In the short term, Solskjaer will soldier on until results take a deep nosedive. There’s plenty of desire for him to succeed in his role, but that comes with an understanding that his own limitations and the club’s framework will likely stop him achieving much more than he already has.
But what of those left behind? Old Trafford will likely sit empty for the foreseeable, but as the match-going routine has been broken so abruptly by COVID-19, will fans all return when it’s safe to do so? Some may wonder whether another costly season ticket renewal is worth it after another managerial circus, this time involving a bona fide club legend. It may never be easier to stay away from the Theatre of Dreams and make a significant impact on the club’s ownership when match attendance is eventually allowed again.

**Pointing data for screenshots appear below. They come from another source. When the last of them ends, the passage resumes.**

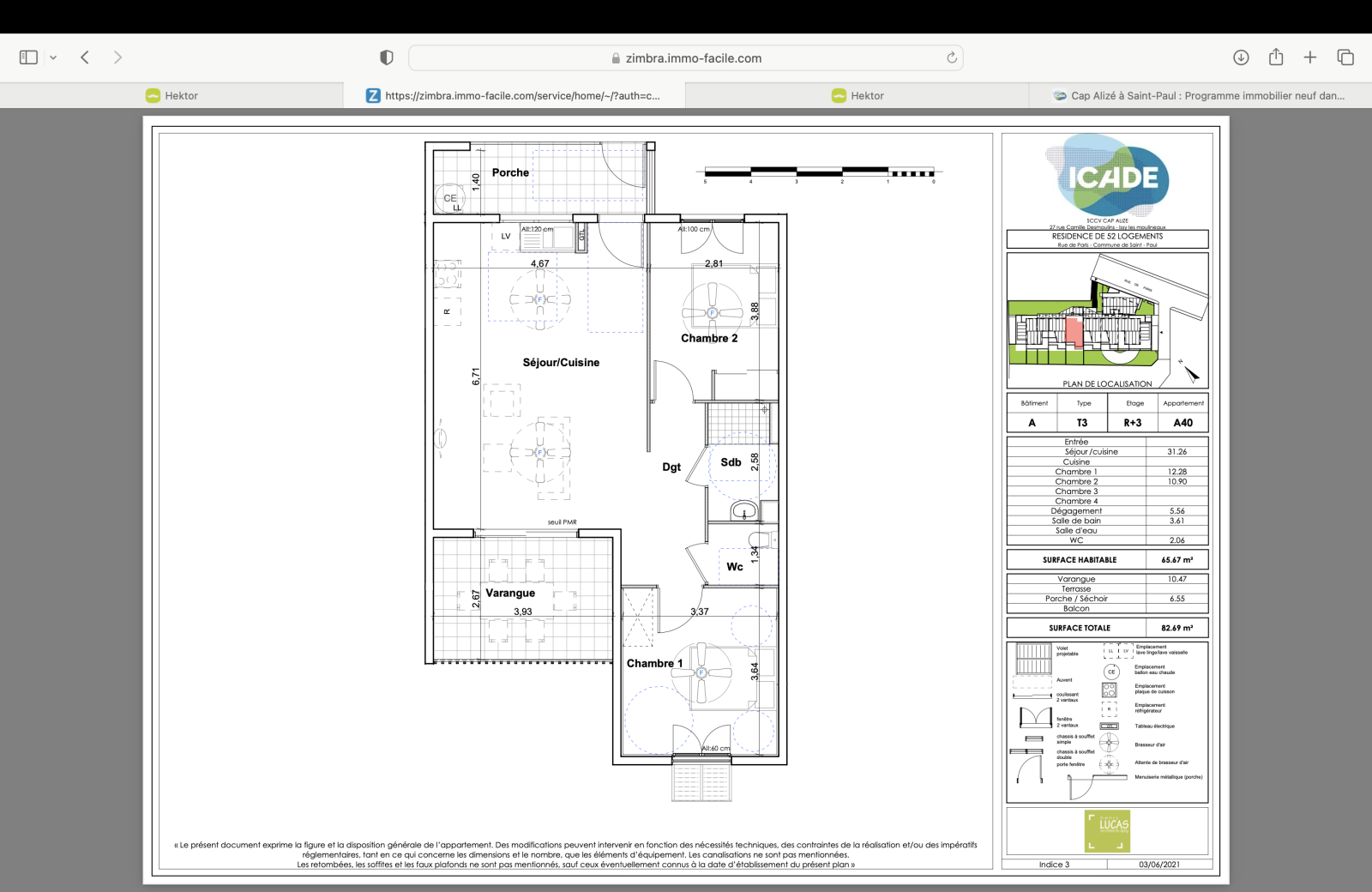Reload the page using the refresh icon
The height and width of the screenshot is (892, 1372).
pyautogui.click(x=951, y=57)
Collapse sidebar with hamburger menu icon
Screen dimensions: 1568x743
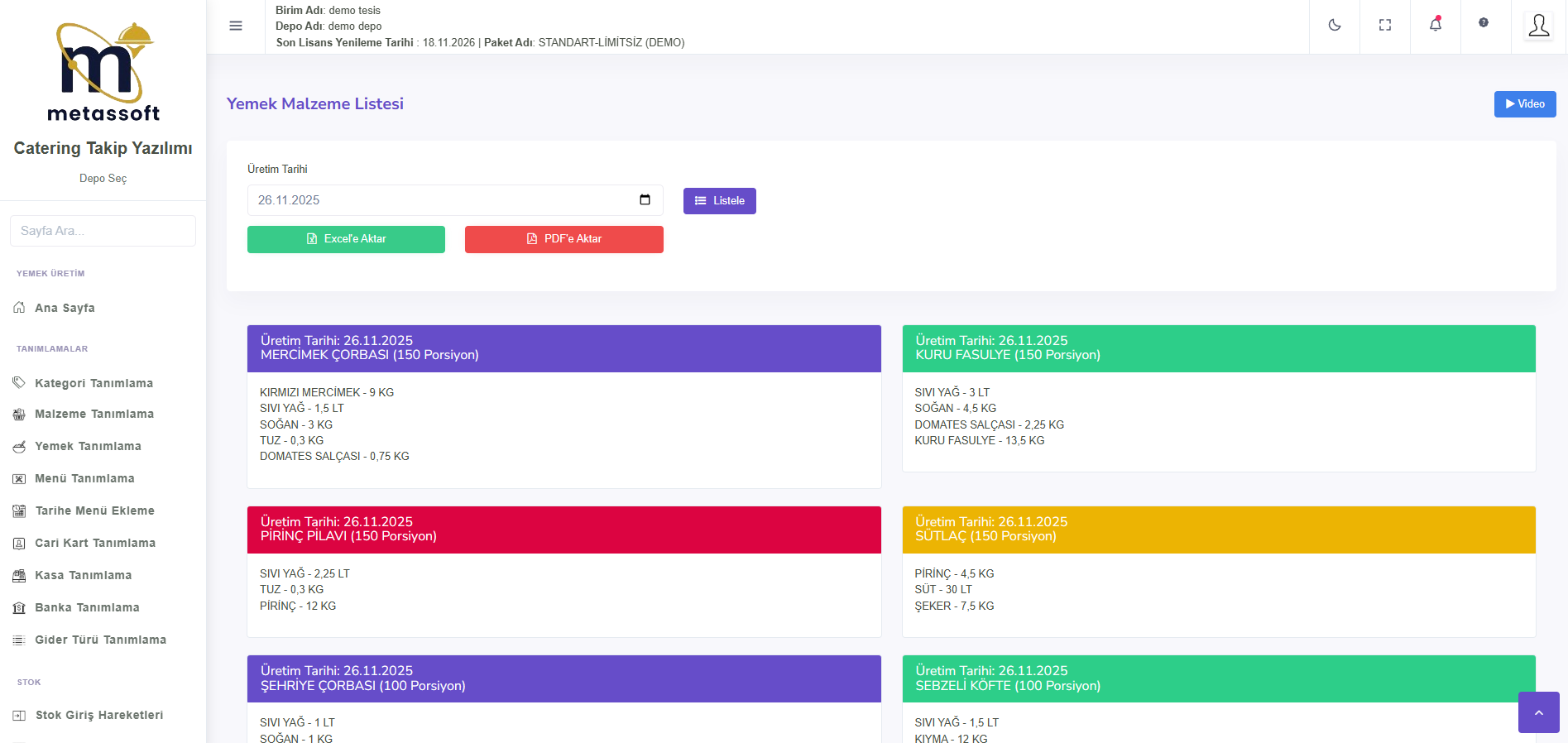[236, 26]
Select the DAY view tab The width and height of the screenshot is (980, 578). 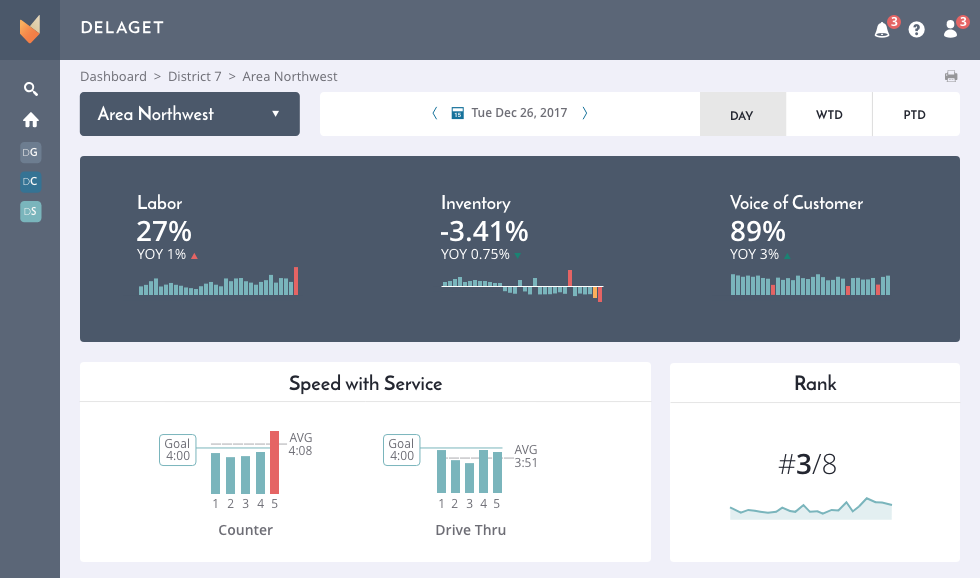click(x=743, y=114)
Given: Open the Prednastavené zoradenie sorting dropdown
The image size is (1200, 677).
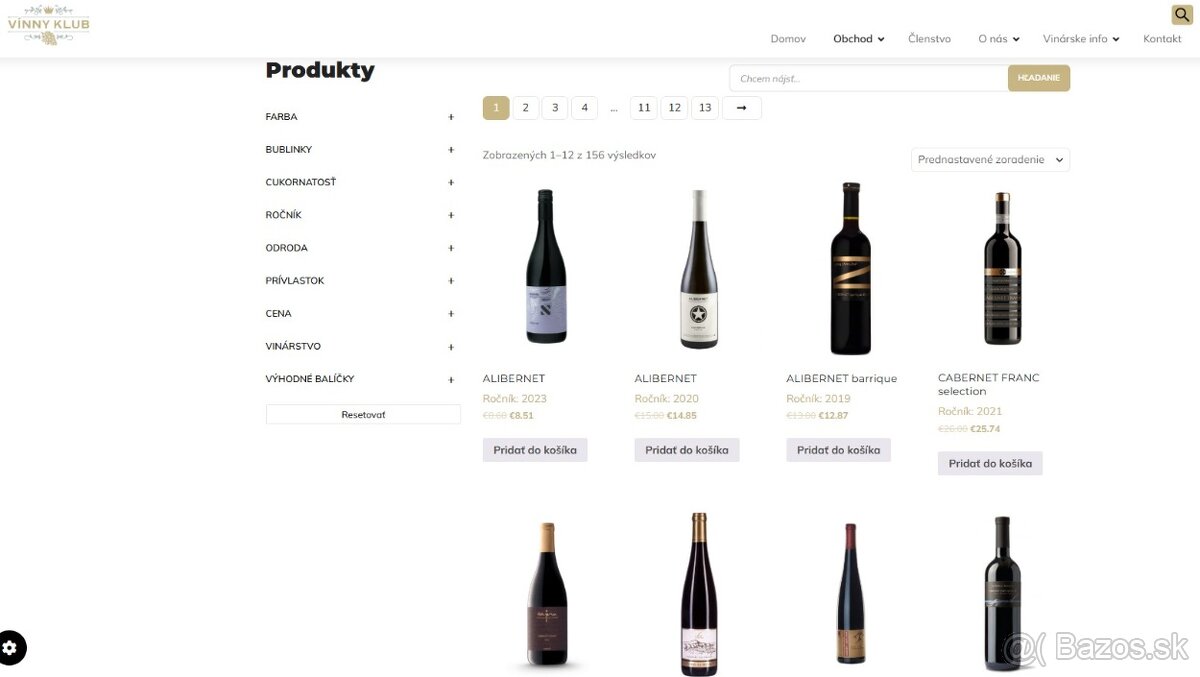Looking at the screenshot, I should coord(990,160).

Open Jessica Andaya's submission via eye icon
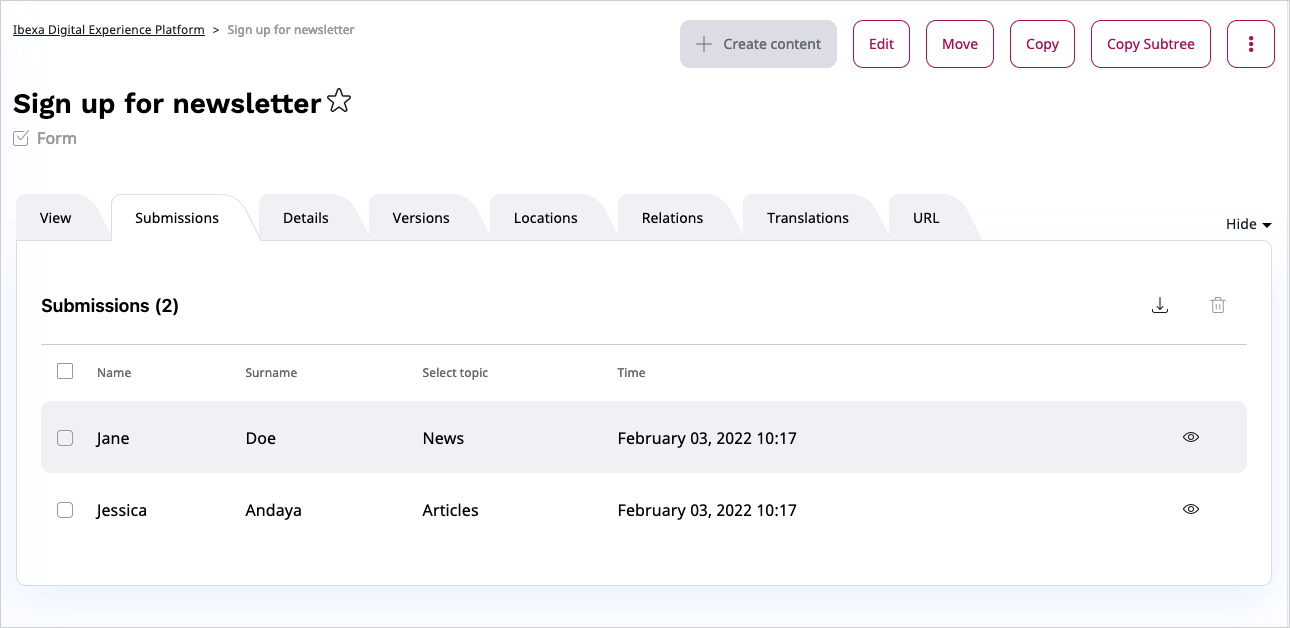1191,509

But that’s all conjecture, isn’t it? The Glazers have shown little in the way of ambition during Woodward’s tenure or a desire to scrutinise his actions, so will anything change? Say the scorer of one of United’s biggest goals ever is relieved of his duties; it’s likely that this whole sordid affair will simply repeat, with the hope that one day we wake up in the arms of Andie McDowell in the bed of a Bed and Breakfast in Pennsylvania, freed from a psychotic, repetitive curse.
One can dream.
Going back to Murray’s attempts to woo McDowell, I’ll happily make another suggestion for a recent release that riffs on the same concept. Palm Springs features two trapped wedding guests replaying the same nuptials to maddening effect until one of them attempts to understand their predicament and (spoiler alert) breaks that endless cycle. Self reflection, accountability and affirmative action bringing a positive long-term conclusion!
…no, you’re right. That’s beyond this club.